Entah berapa lama waktu telah berjalan. Barlito menyelesaikan lukisannya dengan
bangga dan puas. Lebih bangga lagi karena kini dia mendapat perhatian dari para
mahasiswa karena lukisannya. Mereka mengangumi karyanya itu. Ada perasaan
yang sama Barlito rasakan ketika hal itu terjadi, perasaan seperti ketika
supervisornya mengangumi hasil lasannya. Tiba-tiba dia merasa bingung, siapa
yang dikagumi sebenarnya, karya atau penciptanya. Ketika karyanya itu dikagumi
dia merasa dirinya terasing. Karyanya lepas dari penciptanya, karena jiwa tak
bersemayam dalam kanvas itu, dia kembali pada tubuhnya yang kini merasa tak ada
kepantasan untuk dikagumi.
Orang-orang itu, jika mereka tahu siapa aku, mereka pasti meninggikan dada
mereka ketika melihat karyaku. Keluh Barlito dalam benaknya.
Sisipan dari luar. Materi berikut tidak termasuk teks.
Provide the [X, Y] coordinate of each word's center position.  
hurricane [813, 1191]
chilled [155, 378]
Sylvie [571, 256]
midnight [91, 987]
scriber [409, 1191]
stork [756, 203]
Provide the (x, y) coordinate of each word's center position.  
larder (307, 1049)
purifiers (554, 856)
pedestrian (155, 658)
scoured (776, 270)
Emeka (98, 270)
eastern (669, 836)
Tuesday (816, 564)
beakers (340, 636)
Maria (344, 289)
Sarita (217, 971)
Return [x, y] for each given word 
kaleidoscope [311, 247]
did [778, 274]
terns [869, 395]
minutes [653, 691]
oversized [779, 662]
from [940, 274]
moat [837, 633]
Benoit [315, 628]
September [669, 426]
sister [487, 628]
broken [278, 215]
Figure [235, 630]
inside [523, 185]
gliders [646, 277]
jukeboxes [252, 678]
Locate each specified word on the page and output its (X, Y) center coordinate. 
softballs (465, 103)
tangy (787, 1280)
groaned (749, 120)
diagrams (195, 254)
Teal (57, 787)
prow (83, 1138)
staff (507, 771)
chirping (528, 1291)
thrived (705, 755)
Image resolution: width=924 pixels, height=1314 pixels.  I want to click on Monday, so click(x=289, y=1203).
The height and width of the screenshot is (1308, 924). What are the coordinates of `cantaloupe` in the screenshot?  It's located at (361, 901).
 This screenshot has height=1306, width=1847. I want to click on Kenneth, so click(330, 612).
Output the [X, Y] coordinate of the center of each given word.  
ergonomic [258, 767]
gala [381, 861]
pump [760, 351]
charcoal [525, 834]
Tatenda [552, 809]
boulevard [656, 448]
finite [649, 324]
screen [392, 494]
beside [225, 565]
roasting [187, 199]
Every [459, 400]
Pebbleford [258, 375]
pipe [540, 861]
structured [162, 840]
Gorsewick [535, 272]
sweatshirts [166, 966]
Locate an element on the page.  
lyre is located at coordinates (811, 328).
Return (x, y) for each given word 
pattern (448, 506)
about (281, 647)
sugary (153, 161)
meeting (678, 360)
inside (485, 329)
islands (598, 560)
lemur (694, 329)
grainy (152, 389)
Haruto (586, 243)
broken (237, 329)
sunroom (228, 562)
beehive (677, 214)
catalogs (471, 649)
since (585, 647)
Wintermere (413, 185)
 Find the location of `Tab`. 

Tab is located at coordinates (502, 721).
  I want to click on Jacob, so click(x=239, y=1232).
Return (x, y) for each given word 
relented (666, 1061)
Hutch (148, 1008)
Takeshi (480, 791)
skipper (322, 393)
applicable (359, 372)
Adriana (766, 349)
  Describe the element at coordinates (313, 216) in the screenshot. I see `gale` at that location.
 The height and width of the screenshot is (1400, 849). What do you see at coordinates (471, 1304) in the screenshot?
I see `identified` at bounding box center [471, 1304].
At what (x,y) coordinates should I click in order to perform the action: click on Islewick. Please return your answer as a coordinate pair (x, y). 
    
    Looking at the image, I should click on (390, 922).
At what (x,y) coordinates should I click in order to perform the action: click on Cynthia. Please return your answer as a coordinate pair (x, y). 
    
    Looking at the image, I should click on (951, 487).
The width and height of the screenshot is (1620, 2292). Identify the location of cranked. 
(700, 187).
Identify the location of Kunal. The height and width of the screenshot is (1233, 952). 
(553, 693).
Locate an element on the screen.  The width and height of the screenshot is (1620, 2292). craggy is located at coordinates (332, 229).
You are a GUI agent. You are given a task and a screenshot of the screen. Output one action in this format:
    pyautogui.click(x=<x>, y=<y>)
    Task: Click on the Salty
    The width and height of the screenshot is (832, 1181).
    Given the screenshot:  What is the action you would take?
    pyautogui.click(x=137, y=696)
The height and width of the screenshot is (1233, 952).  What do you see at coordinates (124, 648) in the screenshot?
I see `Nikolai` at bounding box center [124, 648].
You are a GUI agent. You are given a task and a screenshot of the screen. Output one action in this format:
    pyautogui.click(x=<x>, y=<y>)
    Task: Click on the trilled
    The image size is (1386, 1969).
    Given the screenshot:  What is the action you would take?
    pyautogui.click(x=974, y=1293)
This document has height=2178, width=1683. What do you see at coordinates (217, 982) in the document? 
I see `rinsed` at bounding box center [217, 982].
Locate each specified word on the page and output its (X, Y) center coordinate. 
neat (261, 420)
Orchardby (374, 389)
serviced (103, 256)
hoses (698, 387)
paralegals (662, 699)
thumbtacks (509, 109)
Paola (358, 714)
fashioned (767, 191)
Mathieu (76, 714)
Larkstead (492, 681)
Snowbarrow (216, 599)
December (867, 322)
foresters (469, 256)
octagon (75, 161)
Tiba-tiba dari belakang terdengar tepukan tangan, yang kemudian diikuti dengan
yang lain. Hingga riuh oleh tepuk tangan dan sorak-sorai. Barlito menoleh
kebelakang, dia melihat seorang pria paruh baya berkacamata, bersetelan ala para
dosen. Pria itu berjalan menuju Barlito, para mahasiswa segera memberi jalan.
Kau pasti putra alam. Sahut pria itu sambil menyodorkan tangan untuk berjabat
tangan.
Barlito semakin kebingungan, mana yang bisa dia percayai, pikirannya atau orangorang di luar sana. Barulah ketika dia merasa seperti lukisannya, yang pantas
dikagumi, dia merasa dirinya sempurna, dia kembali percaya diri.
Ya, ya, saya putra alam itu. Katanya sambil masih kebingungan dengan maksud
pria paruh baya itu.
Mereka berdua kemudian tertawa sejenak, dan berjabat tangan.
Ngomong-ngomong, apa nama karyamu itu? tanya pria paruh baya itu dengan
antusias.
Eh, anugrah alam.
Para mahasiswa bergumam tanda kagum dan setuju.
Pria itu mengangguk, kemudian mengelus dagunya sambil kembali mengamati
anugrah alam.
Ada yang kurang, jangan sampai pelukis melewatkan bagian yang paling krusial
ini.
Tiba-tiba suasana jadi hening. Barlito merasa gelisah.
Apa itu?

Tanda tangan.
Para mahasiswa bertanya-tanya, dan membenarkan.
Barlito selama ini hampir tidak pernah berkeharusan untuk menandatangani sesuatu
secara intens. Terakhir kali dia menanda tangan adalah ketika membuat KTP. Dia
lalu mengambil kuas yang paling sedikit rambutnya. Dia celupkan pada cat hitam,
kemudian mulai menorehkannya pada kanvas. Para mahasiswa kembali kagum,
seolah melihat penyihir menganyunkan tongkatnya, menyisakan gemerlap kelapkelip di udara.